In order to understand the context of the allegation, it is necessary to look at something of the history of the approval of the Bostik PU glue. There were two relevant glues, XPU 18018A/B and XPU 18411A/B. The former was faster setting, but otherwise they were identical. It was the latter which CAT actually used for bonding.
In March 2003, GTT provisionally approved XPU 18018 on the basis of a specification signed by M Michalski which set out the additional tests required for definitive homologation (approval). On 3 July 2003, CAT sent GTT a fax stating that the deadline for approval of the PU glues had passed and that CAT required the approval process to be completed by 11 July 2003, as it was planning to start installation on board in early October 2003. That deadline was not achieved.
On 17 July 2003, Mme Christine Cornelius, Materials Qualification Manager of GTT responsible for the approval of materials, sent an email to Bostik, pointing out that it was necessary to perform a number of counter-tests on the PU glues. Nevertheless, Mme Cornelius, who was about to go on holiday, recognised the urgency of getting the approval finalised. She prepared a draft approval certificate dated 18 July 2003, for signature by M Dhellemmes as President and Director General of GTT.
She attached two post-it notes addressed to M Le Tallec (evidently because M Dhellemmes was on leave) to the front of the draft, which read:
“I have issued this certificate in case of need. One technical sheet is missing to date (taking into account our comments on 27/05/03) which should be part of the reference done for each product.
I have had Bostik on the telephone this evening and they confirm that they recommend exclusive use of 18018 therefore the DE which comes off is concentrated on this type of bonding, the procedures recommended by B in their fax dated
08/07/03 not having, apparently, ever been tested by GTT.”

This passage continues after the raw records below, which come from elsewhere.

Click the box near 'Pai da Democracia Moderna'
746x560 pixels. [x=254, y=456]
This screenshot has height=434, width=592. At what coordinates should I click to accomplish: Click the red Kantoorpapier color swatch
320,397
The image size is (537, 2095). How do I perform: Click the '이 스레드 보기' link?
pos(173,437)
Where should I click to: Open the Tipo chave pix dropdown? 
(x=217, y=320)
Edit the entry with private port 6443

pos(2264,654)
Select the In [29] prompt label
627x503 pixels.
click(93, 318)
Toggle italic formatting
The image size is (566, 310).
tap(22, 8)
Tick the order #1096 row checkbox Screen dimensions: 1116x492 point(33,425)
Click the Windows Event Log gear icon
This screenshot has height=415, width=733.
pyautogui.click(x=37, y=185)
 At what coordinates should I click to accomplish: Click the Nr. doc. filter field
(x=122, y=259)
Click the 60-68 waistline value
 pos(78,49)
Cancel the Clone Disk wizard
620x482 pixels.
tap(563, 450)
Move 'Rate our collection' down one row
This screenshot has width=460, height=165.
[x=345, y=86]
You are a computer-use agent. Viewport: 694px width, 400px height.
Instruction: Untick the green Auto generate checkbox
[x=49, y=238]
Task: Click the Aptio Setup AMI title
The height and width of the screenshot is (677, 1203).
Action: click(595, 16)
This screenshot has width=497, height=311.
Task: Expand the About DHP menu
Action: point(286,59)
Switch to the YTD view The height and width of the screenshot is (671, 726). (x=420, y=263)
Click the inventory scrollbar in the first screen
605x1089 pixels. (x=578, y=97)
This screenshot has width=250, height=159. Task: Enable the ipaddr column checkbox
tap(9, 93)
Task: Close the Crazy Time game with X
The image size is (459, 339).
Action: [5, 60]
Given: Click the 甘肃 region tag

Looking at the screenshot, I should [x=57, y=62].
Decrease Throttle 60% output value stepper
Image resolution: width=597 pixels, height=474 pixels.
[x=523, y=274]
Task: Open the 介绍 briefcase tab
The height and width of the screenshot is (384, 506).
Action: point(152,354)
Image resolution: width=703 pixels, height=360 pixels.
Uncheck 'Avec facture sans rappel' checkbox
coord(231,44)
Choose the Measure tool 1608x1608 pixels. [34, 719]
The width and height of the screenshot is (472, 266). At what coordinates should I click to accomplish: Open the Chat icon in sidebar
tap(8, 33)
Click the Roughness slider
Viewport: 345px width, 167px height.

Mme Cornelius left the draft certificate and the post-it notes in the in tray of her new boss, Mr Phillip Dempsey, before going on holiday the following day. He had joined GTT in May 2003 and had only taken over as manager of the materials department a few days earlier on 15 July 2003. As Mr Dempsey explained in evidence, the technical sheet referred to by Mme Cornelius in the first post-it note consists of technical information which would be supplied by the manufacturer and would not include tests by GTT. The draft certificate which Mme Cornelius prepared was addressed to the manufacturer Bostik Findley SA. In the heading “Reference documents”, it referred to “GTT’s Internal Document 681 and Internal Document 682”. Evidently, these were documents intended to summarise the results of the various tests on the glues.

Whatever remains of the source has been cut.